_Aim of the exercise_
Transcribe exactly the line in which "Instruction: Select the TOP" occurs, plus every line that comes after it up to the end of the entries.

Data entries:
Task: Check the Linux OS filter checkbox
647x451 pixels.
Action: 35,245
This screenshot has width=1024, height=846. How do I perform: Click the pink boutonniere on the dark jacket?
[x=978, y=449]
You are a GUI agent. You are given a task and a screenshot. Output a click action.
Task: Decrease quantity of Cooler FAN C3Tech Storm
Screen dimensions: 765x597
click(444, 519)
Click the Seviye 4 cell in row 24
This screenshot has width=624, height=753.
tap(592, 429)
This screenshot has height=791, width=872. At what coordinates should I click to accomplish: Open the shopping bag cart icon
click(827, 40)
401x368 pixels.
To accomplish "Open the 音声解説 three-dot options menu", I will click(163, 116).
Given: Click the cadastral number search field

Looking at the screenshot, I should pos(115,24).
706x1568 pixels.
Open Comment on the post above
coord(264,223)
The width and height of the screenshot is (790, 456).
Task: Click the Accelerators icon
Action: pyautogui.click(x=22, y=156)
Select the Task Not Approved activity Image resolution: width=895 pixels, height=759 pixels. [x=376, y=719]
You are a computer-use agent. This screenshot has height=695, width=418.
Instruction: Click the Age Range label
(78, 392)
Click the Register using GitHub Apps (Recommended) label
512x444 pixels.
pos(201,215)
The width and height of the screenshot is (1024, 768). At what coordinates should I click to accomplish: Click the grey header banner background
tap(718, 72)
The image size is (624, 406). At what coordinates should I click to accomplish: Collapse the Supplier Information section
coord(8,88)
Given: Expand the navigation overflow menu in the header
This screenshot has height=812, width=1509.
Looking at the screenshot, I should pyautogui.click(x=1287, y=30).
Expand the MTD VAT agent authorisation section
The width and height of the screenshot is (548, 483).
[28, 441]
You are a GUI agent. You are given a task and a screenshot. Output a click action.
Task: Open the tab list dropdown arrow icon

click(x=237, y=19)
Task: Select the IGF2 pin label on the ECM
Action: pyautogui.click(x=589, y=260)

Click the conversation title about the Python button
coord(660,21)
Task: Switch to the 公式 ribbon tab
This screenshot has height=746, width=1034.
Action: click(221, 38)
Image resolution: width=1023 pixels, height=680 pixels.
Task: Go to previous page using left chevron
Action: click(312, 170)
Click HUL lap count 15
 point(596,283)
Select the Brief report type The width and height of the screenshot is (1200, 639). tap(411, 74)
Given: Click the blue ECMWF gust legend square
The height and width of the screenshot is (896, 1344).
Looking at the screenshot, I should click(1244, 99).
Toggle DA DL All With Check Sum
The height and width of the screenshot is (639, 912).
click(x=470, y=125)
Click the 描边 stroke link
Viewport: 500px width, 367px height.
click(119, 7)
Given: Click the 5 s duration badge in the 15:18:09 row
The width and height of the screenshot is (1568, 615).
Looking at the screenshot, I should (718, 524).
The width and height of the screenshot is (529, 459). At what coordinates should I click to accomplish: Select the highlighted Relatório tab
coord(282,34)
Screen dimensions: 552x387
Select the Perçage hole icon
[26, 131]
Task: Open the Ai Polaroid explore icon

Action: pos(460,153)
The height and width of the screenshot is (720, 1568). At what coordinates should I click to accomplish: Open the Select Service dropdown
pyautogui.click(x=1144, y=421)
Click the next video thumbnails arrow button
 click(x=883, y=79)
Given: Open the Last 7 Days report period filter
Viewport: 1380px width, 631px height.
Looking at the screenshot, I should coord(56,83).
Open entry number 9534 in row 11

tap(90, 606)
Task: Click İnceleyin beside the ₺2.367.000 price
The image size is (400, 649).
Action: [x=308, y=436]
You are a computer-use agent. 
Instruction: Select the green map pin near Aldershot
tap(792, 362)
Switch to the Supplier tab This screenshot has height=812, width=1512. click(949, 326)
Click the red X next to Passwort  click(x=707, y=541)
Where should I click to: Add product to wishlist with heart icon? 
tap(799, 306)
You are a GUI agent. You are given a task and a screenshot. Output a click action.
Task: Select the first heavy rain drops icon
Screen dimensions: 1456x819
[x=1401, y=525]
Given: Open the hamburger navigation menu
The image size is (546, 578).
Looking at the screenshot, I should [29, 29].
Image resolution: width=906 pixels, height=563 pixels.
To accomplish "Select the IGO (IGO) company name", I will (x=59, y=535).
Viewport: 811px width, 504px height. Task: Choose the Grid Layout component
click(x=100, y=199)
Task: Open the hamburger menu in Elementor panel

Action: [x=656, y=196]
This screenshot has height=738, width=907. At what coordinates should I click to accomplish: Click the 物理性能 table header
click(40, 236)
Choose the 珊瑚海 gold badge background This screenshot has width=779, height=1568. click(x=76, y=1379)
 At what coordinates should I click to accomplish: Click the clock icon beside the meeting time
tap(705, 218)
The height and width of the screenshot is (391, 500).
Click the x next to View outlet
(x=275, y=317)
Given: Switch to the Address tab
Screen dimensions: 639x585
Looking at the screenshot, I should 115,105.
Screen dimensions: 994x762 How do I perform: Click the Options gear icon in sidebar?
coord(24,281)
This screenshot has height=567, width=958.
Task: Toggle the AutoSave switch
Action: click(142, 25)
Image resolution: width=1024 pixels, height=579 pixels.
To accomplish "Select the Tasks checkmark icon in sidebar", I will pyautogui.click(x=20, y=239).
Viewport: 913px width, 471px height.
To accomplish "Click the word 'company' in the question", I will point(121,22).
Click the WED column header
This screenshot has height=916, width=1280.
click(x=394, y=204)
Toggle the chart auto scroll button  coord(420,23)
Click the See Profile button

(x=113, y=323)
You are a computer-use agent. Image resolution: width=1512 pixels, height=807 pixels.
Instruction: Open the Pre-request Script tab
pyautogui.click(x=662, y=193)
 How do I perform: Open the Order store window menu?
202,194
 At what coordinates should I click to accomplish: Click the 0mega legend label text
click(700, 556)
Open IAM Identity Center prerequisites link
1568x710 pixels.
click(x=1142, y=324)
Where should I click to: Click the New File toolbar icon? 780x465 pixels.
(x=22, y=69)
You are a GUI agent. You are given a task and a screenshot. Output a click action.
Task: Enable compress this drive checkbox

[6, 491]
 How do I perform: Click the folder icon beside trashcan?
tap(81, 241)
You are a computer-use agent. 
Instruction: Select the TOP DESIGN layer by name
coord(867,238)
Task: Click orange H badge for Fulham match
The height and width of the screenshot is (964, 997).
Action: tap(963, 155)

_Problem solution_
Instruction: Select the TOP DESIGN layer by name
coord(867,238)
Task: Click orange H badge for Fulham match
The height and width of the screenshot is (964, 997).
Action: tap(963, 155)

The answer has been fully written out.